System installation: During installation, care must be taken to route the input wires so that stray fields are minimal. The shielded room can also distort the field and change the efficiency of the coils. The lower edge of our $B_y$ coil was 10 cm from the mu metal floor of our shielded room, which reduced the efficiency by 0.1 nT/mA. Raising the coil may improve the efficiency; however, the height of the coils was determined by practical considerations such as the height of the subject chair. One can redesign the coil accounting for the effect of the shielded room, but in our large shielded room, the measured efficiency was sufficient to operate the OPM-MEG system. To reduce the cost of OPM-MEG, compact and portable shielded rooms are being developed [33]. Implementing active shielding in such environments will certainly require incorporating the shielding effects into the coil optimization process. This can be achieved using an equivalent coupling matrix, defined as ${C_{B_{eq}}=C}_{B_{coil}}-C_{B_{shield}}{C}_{U_{shield}}^{-1}{C}_{U_{coil}}$ during the optimization process [25,26].

An important factor during installation is reducing mechanical vibrations while ensuring structural stability.
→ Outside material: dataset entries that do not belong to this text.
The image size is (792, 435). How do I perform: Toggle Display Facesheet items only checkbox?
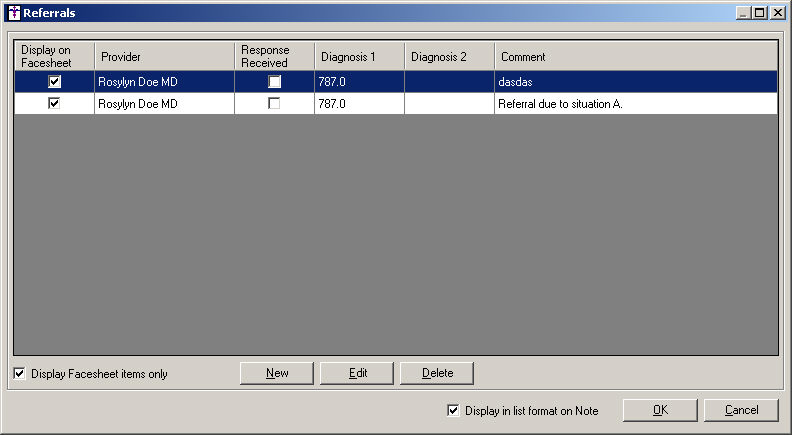(21, 374)
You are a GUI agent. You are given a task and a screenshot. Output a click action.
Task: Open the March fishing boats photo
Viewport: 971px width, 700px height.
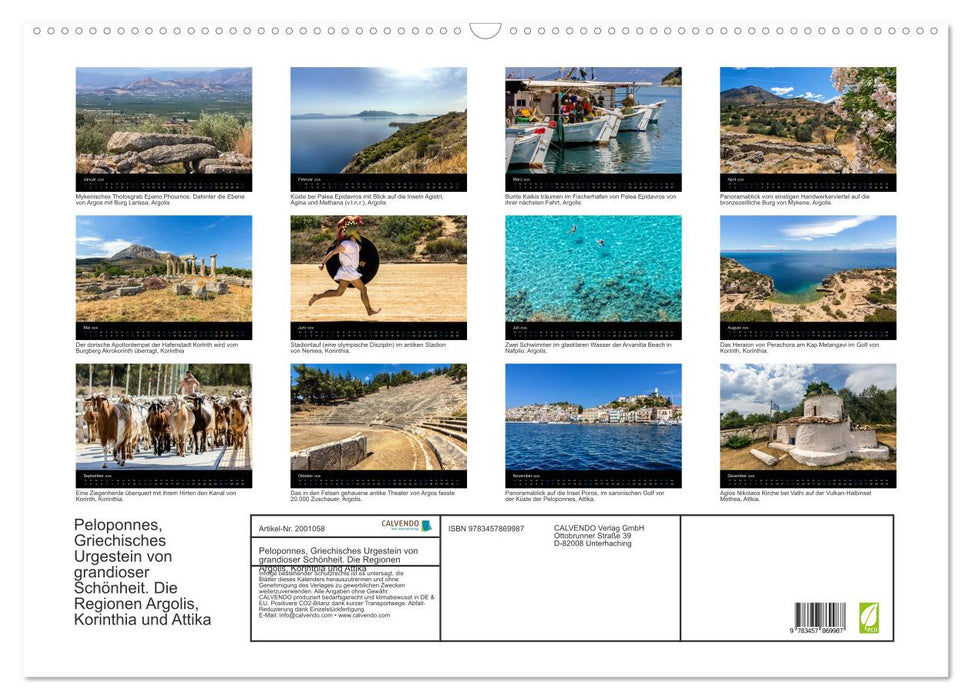click(593, 122)
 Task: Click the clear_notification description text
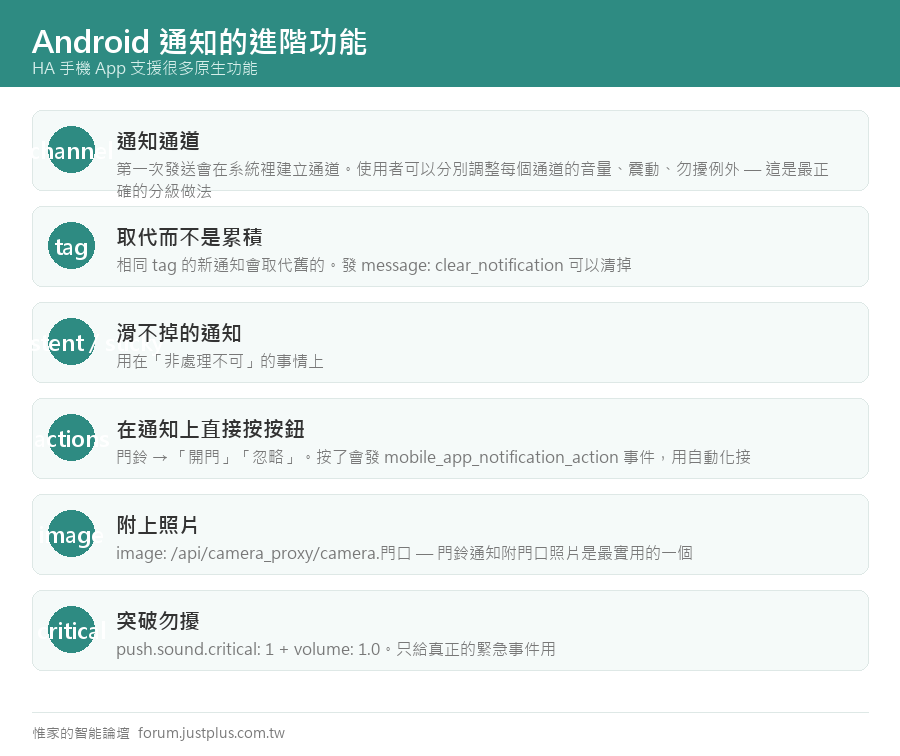click(x=374, y=265)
To prevent the PCB from bending under its own weight, we reinforced it with an aluminum frame, and neoprene strips placed between the coils helped dampen vibrations. New laboratories interested in adopting our manufacturing approach can find a complete list of the materials required for assembly on our project website.

Dynamic nulling vs. static nulling: In this study, we provide an open-source PCB-based field-nulling system to simplify the manufacturing process and enable reproducibility. We have demonstrated that this can be used to reduce the background field up to 2 nT. However, the background field shows significant temporal variation, particularly in lightly shielded environments. To enable optimal OPM performance in such environments, we recommend that laboratories use dynamic nulling that adjusts the current amplitude in real time.
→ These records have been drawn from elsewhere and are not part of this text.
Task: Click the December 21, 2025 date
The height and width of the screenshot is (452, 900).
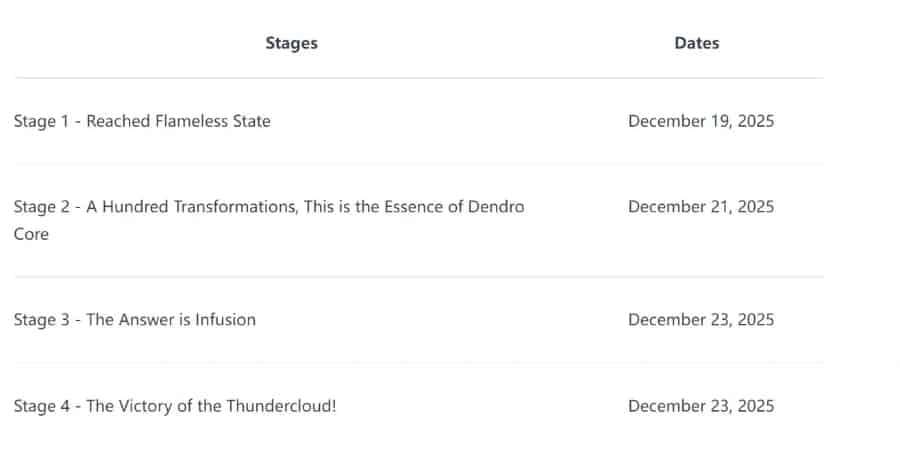Action: (x=700, y=207)
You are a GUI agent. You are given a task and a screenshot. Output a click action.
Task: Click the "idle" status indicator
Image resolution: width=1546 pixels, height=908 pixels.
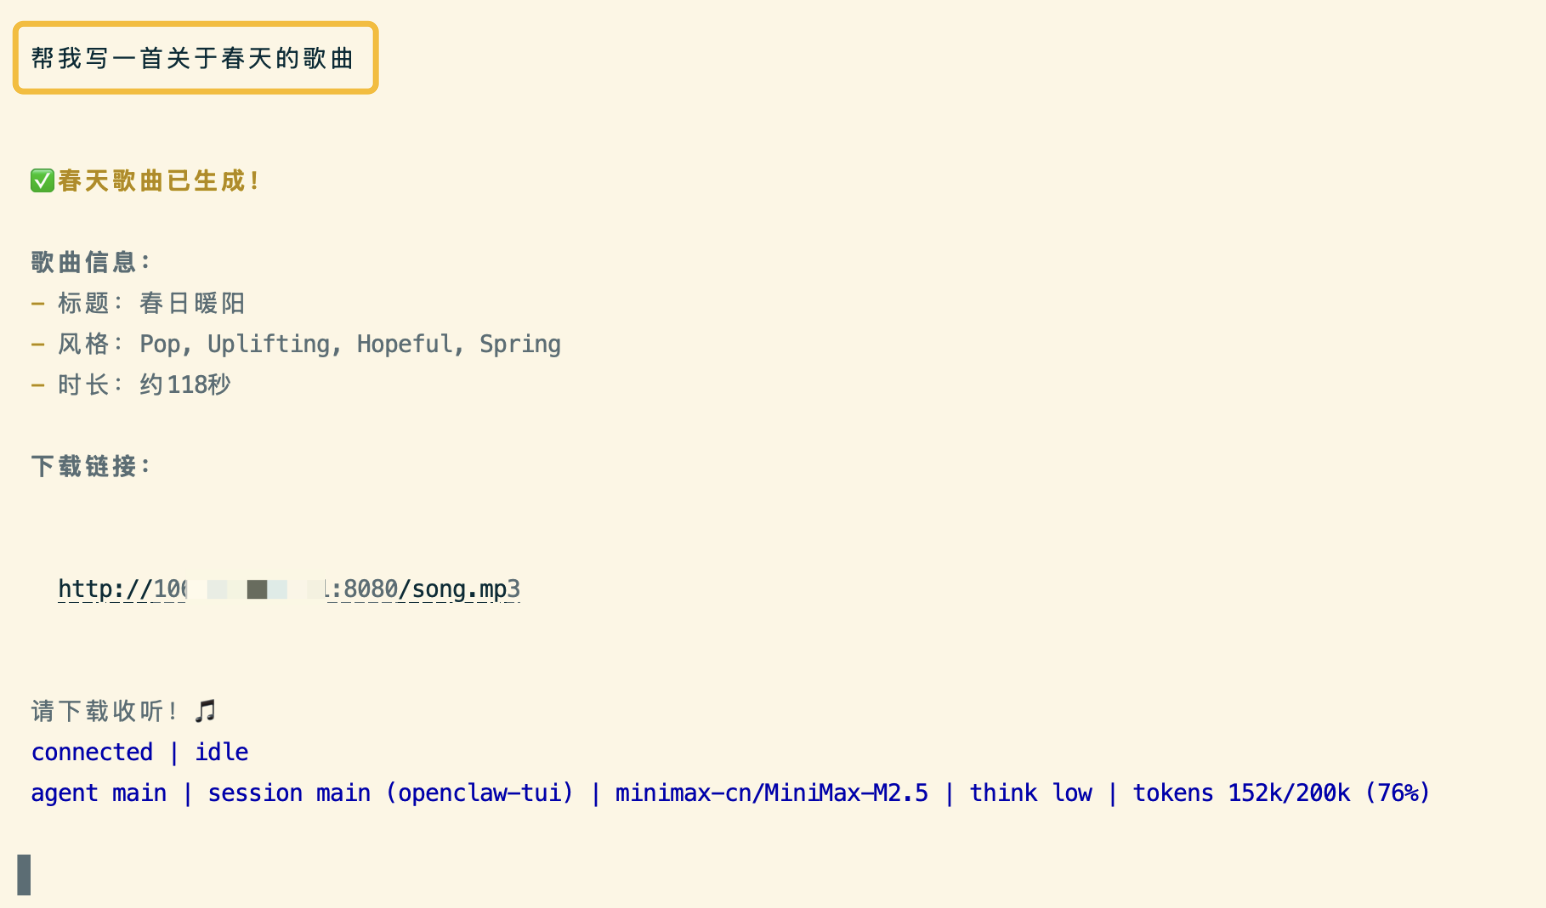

Recommendations for new laboratories: Before using our nulling coils, we recommend that users perform a simulation to test the efficiency and homogeneity of the fields. While the effect of shielding was minimal in our large room, it may be necessary to optimize for the effect of the shield if the distance between the shield walls and the coils is small. To avoid effects of higher-order field components, we recommend that users use a target region closer to the center of the room and away from any para- or ferromagnetic materials. Even though higher-order field components can be theoretically nulled, it may be difficult to characterize their spatial distribution. We recommend that new laboratories use an automatic current tuning procedure [16] in conjunction with the nulling coils shared on our project page.

5. Conclusions

This study is a demonstration of the use of PCB-based field-nulling systems for OPM-MEG. We successfully designed, developed, and tested the performance of our open-source PCB-based nulling coils for removing uniform background fields and selected spatial gradient components. The PCB design allowed us to obtain empirical efficiency matching the theoretical efficiency to within 6%. The remnant field mapping demonstrated that the background field can be reduced to less than 2 nT after using our nulling coils. We also conducted a median-nerve experiment and demonstrated that the signals obtained using SQUID-MEG and OPM-MEG were comparable when operated in conjunction with our nulling coils. Our open-source field-nulling system could lower the barrier to entry for the use of OPM-MEG in clinical and neuroscience applications. By leveraging the precision and replicability of PCBs, nulling coil systems can be standardized and evaluated in different environments. In summary, our study streamlines the development process, enables efficient manufacture, reduces costs and manual labor, and improves reproducibility.